You took your life a few years after your last child, James, had finally left home: hence the importance of the hope of grandchildren to you. You were of a certain generation where your progeny, and their progeny, took precedence over any career possibilities, which were few in any case. But all of us were barren, even though the eldest was in his mid-30s, and I a few years younger. It was the modern way, and it tested you sorely.

We took you so much for granted, we didn't understand that you could never take us for granted – for we were gone, and with us, and as for many of that generation of women, a sense of purpose. They call it the "empty-nest syndrome", far too innocent an appellation for such a manifestation of dread.

A few years ago, I wrote a letter to you, forgiving you for what you did – for in your final note, you asked forgiveness – even though you weren't there to read it. And in the same letter I asked you to forgive me in turn for my snobbery towards you, thinking I had "bettered" myself by going to university, for my lack of understanding of your vulnerability (how hard it is to see one who raised you as weak and suffering), for failing to see the dark tunnel you were entering. And I take much comfort from the fact that I know you forgave me in turn, and would wish me only happiness, even though I know I broke your heart, even though I know it wasn't my fault or yours. Depression robbed us both of so much.

I dream of you sometimes, and it is as if you are there with me again, vivid and warm and smiling and happy, instead of the stretched, worn, saddened person you were in your last few years. It is so lovely to see you again, and hold you in my dreams, I feel you are really there, and I know that in that place at least, you will never leave me. Perhaps in the dark of Mother's Day night, you will find me and hold me once more.
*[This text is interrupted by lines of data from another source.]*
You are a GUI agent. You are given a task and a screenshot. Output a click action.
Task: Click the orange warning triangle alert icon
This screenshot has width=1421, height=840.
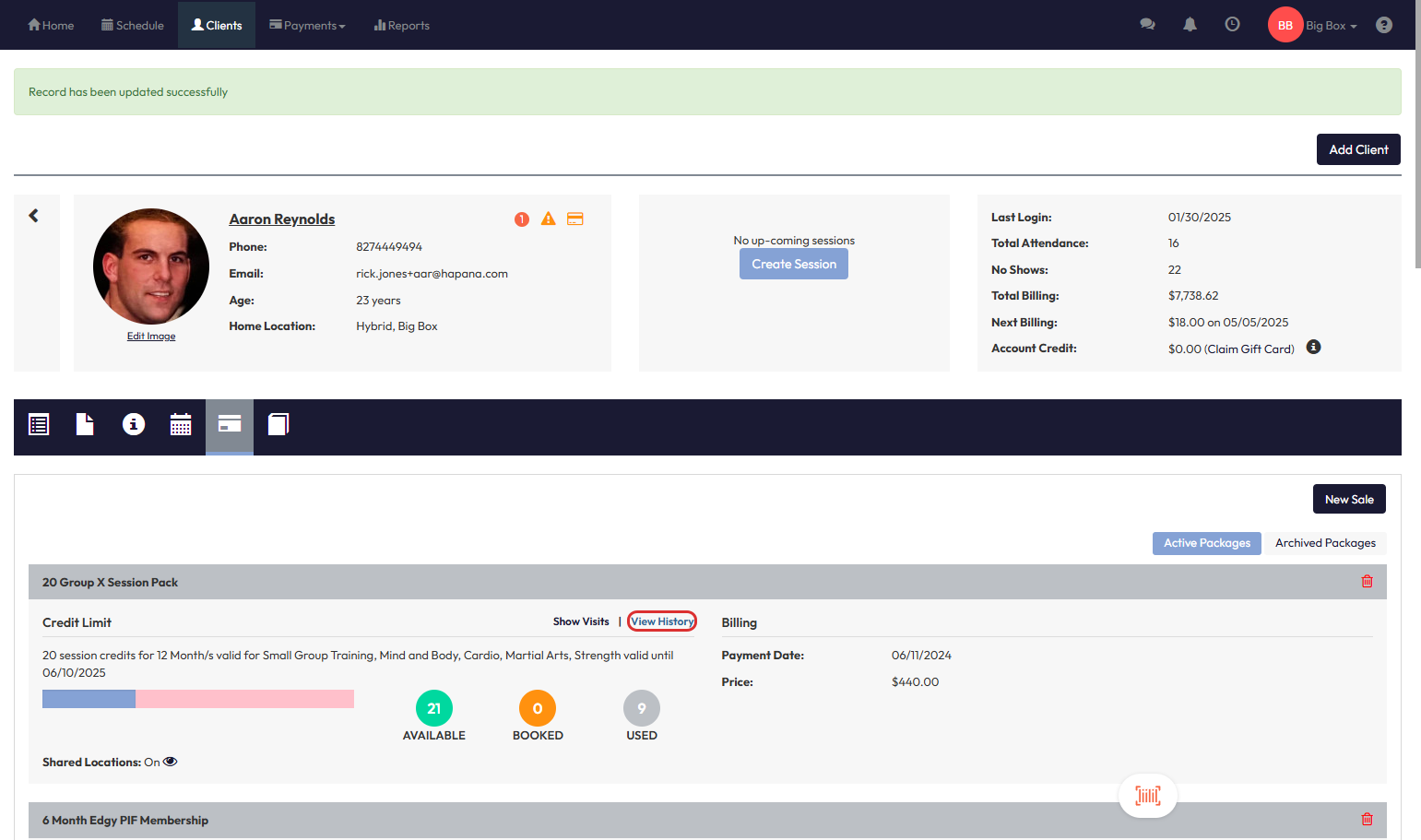click(548, 219)
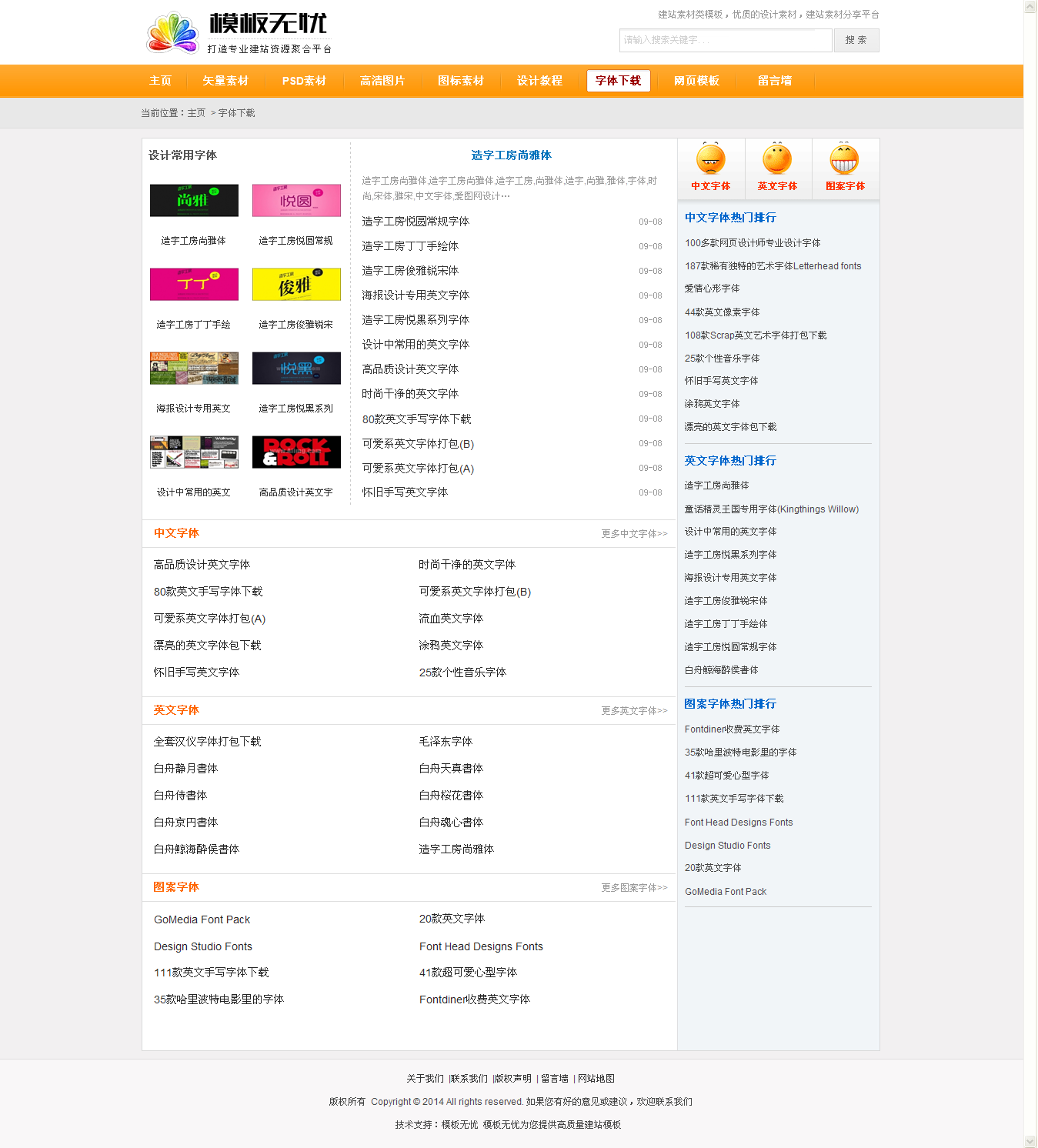Open the PSD素材 nav section
Image resolution: width=1038 pixels, height=1148 pixels.
tap(304, 81)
As time passes, memories loosen their hold. I can remember less and less. I never had a chance to find out who you really were in truth, because I never saw you as a real person, only a "mum". Now, you are more than anything a warm, blurry presence, that I can never remember being angry, as never harbouring malice. You were endlessly kind, and terribly fragile, it turned out. Your ambition was only to give, and that innocent, perhaps now-archaic desire, cost you so much.

I miss you less now, but still you come to me, vividly in my mind's eye. Your compactness, your determination to be cheerful, your competitive spirit, your deep love for my father, Jack, and my two brothers. You did everything for your children, but above all you gave us leave to be free. You never tried to make us feel guilty for living our own lives, you never tried to bind us close, however much you secretly needed us. You were dignified and kind to the end. I shall never forget all that you brought to my life, even though I often forgot about it while you were alive.

Thank you, Mum, for giving me life, and thank you, for giving me a love that was endless: I can feel it even now as I write these words. To say "Happy Mother's Day" to you , or to myself, sounds false, since how can there be a happy Mother's Day when there is no mother? But if you could hear me – and perhaps you can, if only in dreams – I would tell you that you gave birth to children who will forever be grateful to you. We will always hold you brave and true and the best of mothers. Thank you, Jean, from all of your children, and the eight grandchildren who will never know you, but who would not be here without you.